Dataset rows
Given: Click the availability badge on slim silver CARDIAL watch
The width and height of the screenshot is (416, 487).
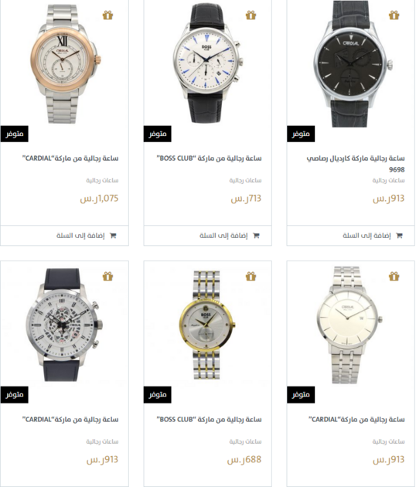Looking at the screenshot, I should point(301,395).
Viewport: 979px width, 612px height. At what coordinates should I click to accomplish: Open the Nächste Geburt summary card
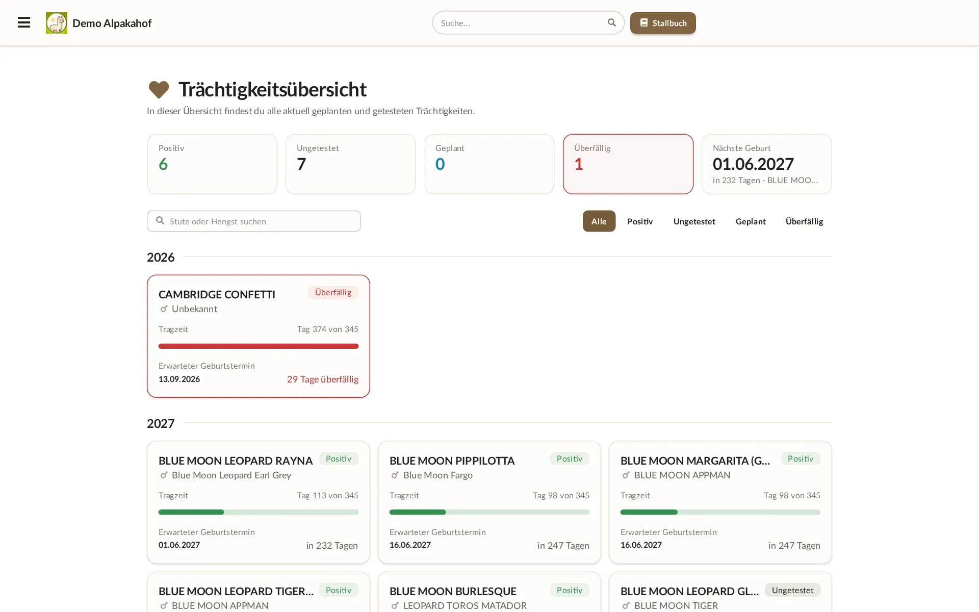pos(766,164)

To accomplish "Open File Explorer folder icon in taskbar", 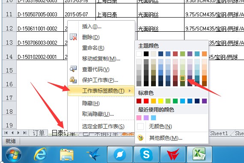I will 67,154.
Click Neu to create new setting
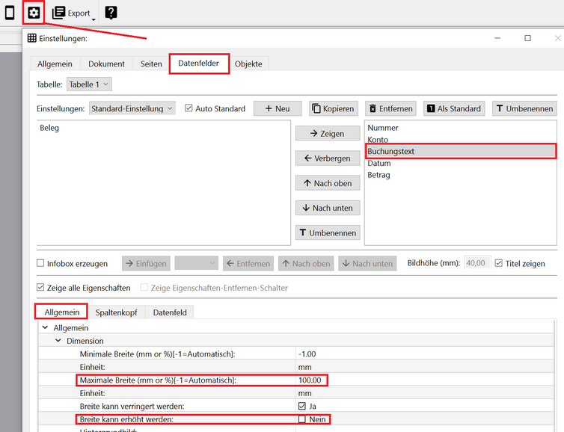This screenshot has height=432, width=564. pos(277,108)
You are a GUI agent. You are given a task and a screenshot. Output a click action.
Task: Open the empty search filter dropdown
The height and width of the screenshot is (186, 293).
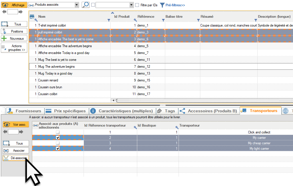(x=131, y=5)
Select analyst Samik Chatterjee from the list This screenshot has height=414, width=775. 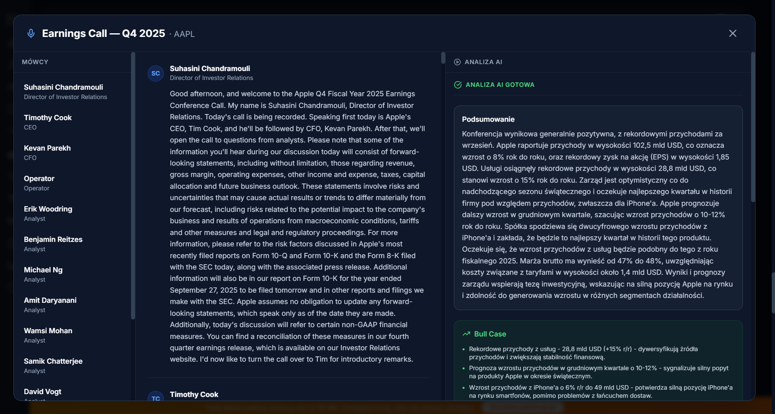tap(53, 366)
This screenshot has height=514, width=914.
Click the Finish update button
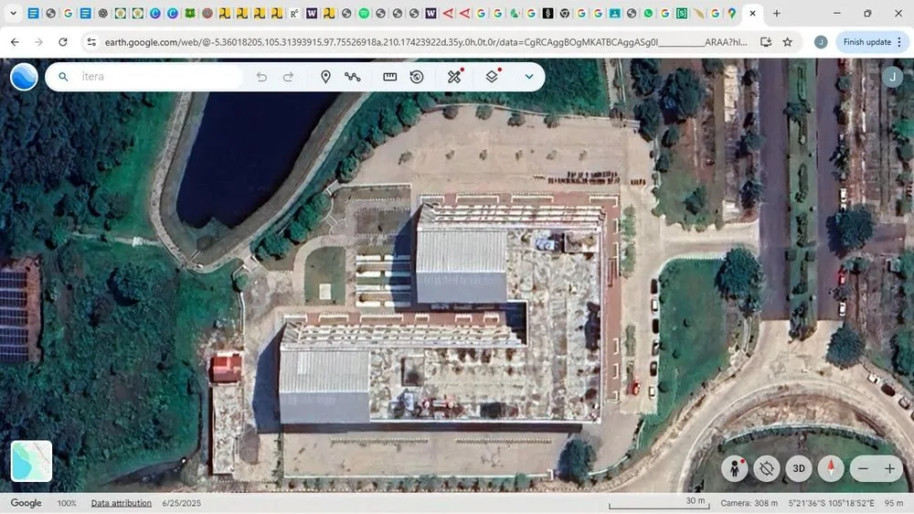(866, 42)
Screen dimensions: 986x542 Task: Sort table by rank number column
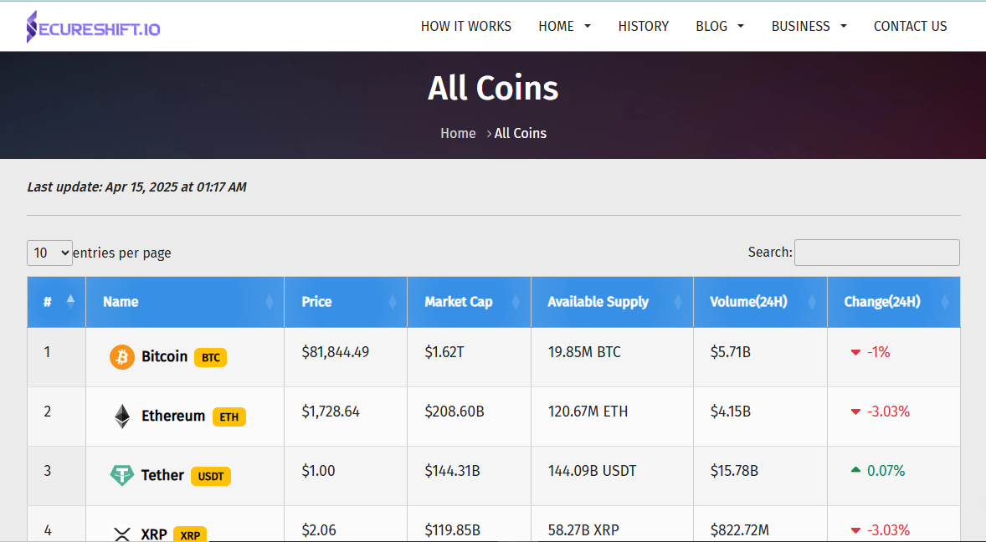point(57,302)
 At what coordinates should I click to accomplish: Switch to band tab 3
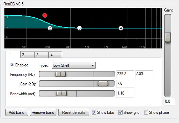(x=41, y=55)
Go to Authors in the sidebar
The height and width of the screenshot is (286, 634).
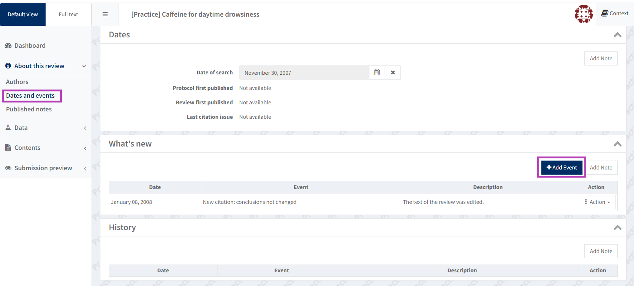(17, 82)
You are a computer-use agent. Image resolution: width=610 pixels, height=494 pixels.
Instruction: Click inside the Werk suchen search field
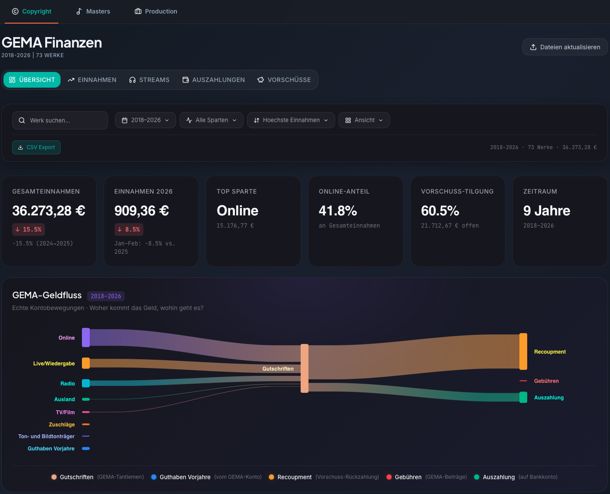[x=60, y=120]
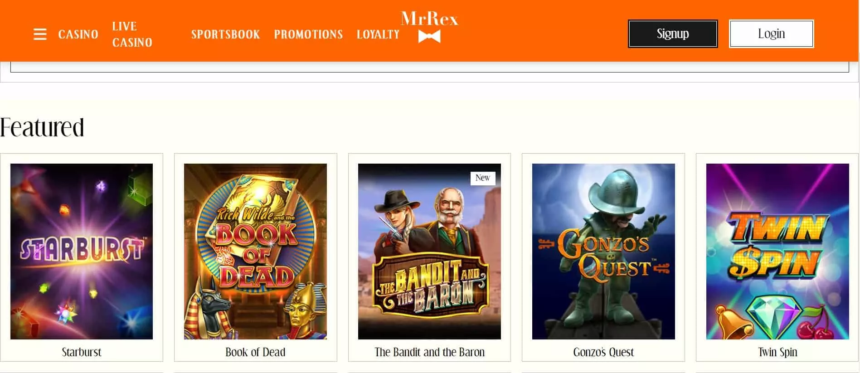860x373 pixels.
Task: Go to Live Casino section
Action: pos(132,34)
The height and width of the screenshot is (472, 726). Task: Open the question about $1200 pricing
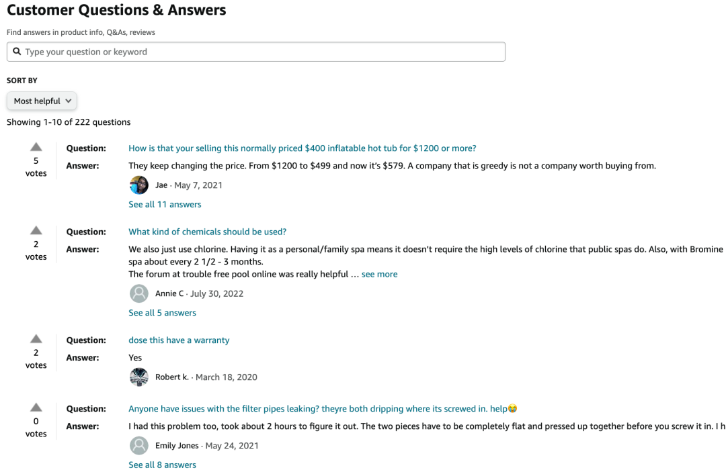(303, 148)

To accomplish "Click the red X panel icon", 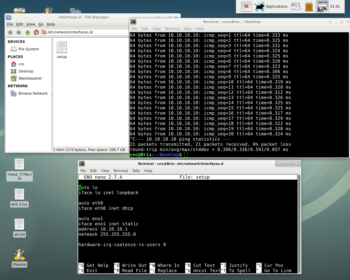I will pyautogui.click(x=246, y=6).
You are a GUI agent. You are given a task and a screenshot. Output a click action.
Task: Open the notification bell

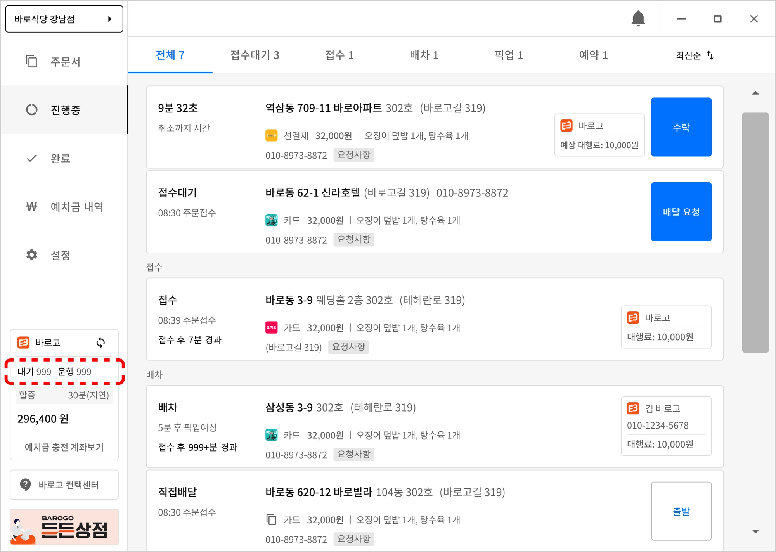[638, 19]
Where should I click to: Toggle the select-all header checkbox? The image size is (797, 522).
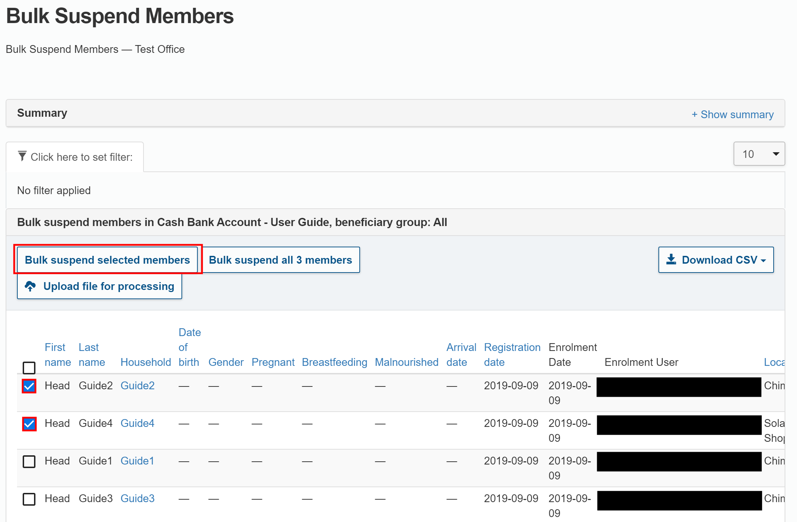29,368
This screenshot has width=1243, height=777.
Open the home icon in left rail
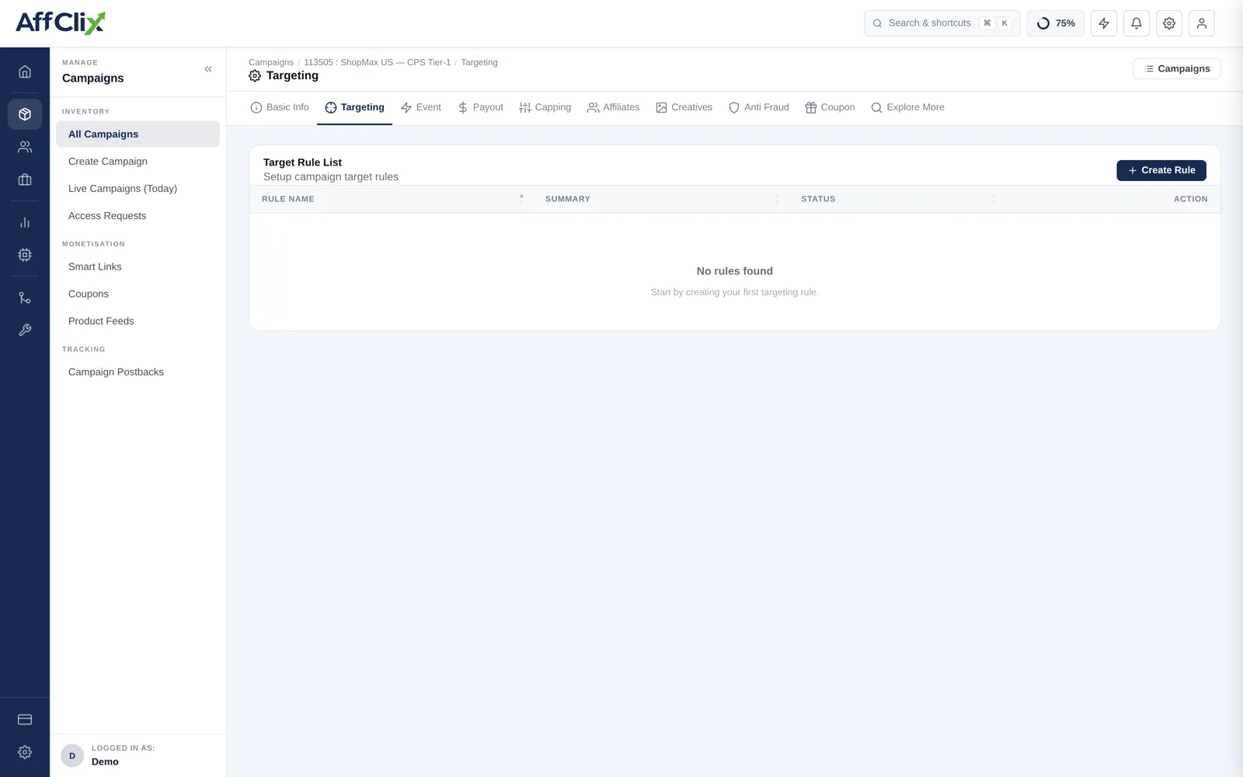[25, 71]
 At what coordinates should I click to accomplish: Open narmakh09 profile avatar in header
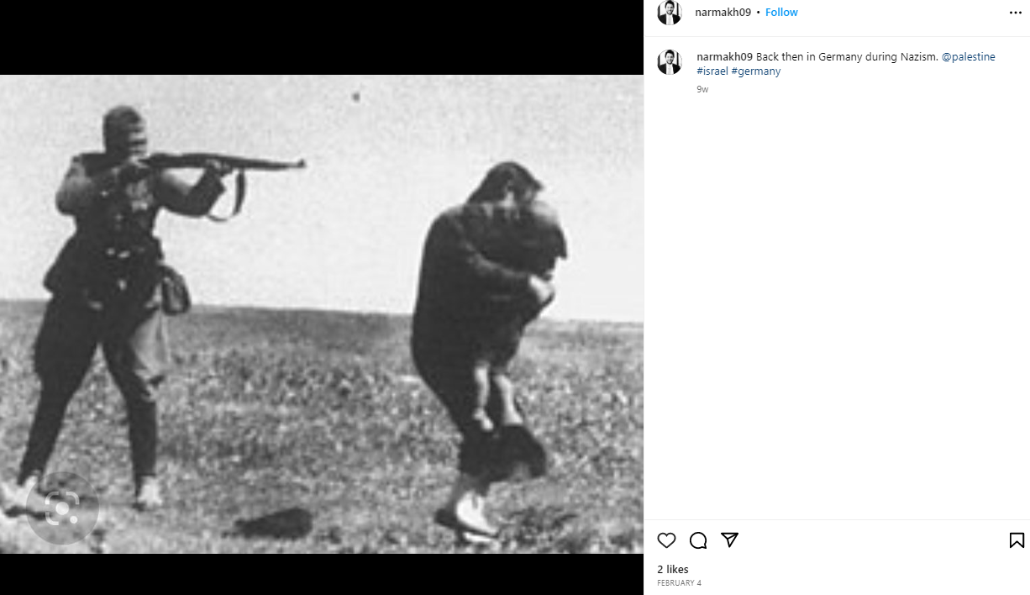(670, 13)
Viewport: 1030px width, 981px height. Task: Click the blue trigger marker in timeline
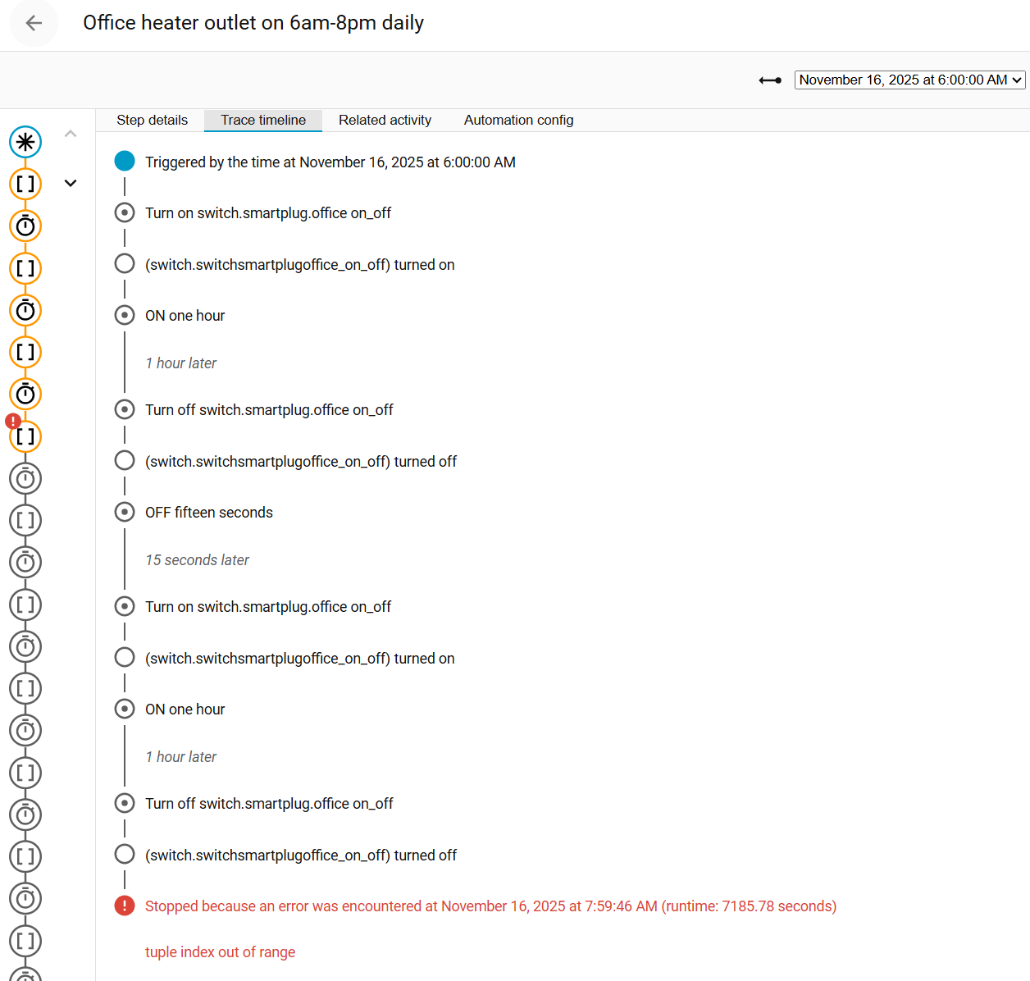pyautogui.click(x=125, y=162)
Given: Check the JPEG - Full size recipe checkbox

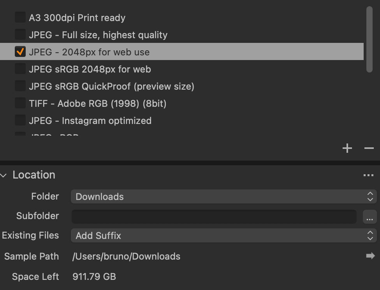Looking at the screenshot, I should point(20,35).
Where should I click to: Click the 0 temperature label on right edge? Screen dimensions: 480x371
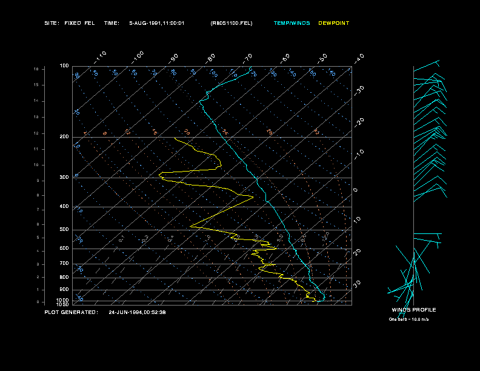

* **TASK**
Copy the rows verbatim from the start of the records through the line containing "Looking at the screenshot, I should point(301,395).". Leave the pictures out of your copy.

* **SOLVED PROBLEM**
Given: Click the availability badge on slim silver CARDIAL watch
The width and height of the screenshot is (416, 487).
Looking at the screenshot, I should point(301,395).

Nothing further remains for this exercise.